A reabertura do caso ocorreu apenas em 1997, quando o capitão Uyrangê de Hollanda concedeu uma entrevista ao pesquisador e ufólogo Ademar José Gevaerd, revelando detalhes da missão e confirmando que, de fato, a FAB havia documentado fenômenos inexplicáveis. Pouco tempo depois, em outubro do mesmo ano, Hollanda foi encontrado morto em casa, enforcado, o que gerou ainda mais mistério e especulações sobre o caso.

A partir dos anos 2000, parte dos documentos originais da Operação Prato foi liberada pelo Arquivo Nacional, dentro da política de transparência sobre arquivos ufológicos. O material, composto por centenas de páginas, fotos e relatórios, confirma que os militares observaram luzes e objetos aéreos de origem desconhecida, mas sem chegar a uma conclusão definitiva sobre sua natureza.
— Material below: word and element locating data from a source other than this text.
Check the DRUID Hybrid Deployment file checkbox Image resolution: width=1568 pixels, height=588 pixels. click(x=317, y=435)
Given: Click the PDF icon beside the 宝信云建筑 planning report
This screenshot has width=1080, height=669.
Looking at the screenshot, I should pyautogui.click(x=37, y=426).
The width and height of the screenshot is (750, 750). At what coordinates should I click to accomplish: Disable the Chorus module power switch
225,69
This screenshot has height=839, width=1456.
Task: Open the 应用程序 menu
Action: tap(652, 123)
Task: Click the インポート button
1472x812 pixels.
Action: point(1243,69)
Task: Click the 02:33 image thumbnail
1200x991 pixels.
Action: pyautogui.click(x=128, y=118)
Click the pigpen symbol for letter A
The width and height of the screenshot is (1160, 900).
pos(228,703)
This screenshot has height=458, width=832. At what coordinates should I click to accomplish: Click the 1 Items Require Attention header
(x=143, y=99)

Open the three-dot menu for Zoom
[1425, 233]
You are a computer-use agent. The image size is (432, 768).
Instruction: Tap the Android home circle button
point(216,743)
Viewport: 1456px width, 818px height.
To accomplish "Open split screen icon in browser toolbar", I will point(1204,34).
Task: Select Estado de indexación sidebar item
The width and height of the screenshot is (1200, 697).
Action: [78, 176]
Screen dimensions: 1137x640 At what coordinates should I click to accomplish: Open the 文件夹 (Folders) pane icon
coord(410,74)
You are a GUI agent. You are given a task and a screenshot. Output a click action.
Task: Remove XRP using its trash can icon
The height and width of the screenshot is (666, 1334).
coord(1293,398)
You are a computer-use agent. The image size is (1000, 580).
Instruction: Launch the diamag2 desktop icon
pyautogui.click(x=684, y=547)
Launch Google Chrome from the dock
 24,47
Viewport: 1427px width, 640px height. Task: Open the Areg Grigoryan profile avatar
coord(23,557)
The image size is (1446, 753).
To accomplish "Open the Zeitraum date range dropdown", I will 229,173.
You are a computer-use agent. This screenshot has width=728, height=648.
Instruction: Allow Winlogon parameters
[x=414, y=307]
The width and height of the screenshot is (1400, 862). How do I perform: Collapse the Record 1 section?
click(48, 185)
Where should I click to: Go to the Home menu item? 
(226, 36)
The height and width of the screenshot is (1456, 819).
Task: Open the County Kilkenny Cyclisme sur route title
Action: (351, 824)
Hoje, a Operação Prato é considerada um marco na história da ufologia mundial. É o maior caso documentado de investigação oficial conduzida por uma força armada sobre fenômenos aéreos não identificados. Pesquisadores do mundo inteiro, incluindo especialistas norte-americanos e europeus, consideram os dados brasileiros de 1977 como um dos conjuntos de evidências mais sólidos já produzidos.

O episódio deixou marcas profundas na cultura popular amazônica e continua despertando curiosidade entre cientistas, militares e ufólogos. A Operação Prato permanece como um dos grandes enigmas não resolvidos do século XX, um caso em que ciência, mistério e medo se misturaram em plena selva amazônica, revelando que, às vezes, a realidade pode ser ainda mais surpreendente do que a ficção.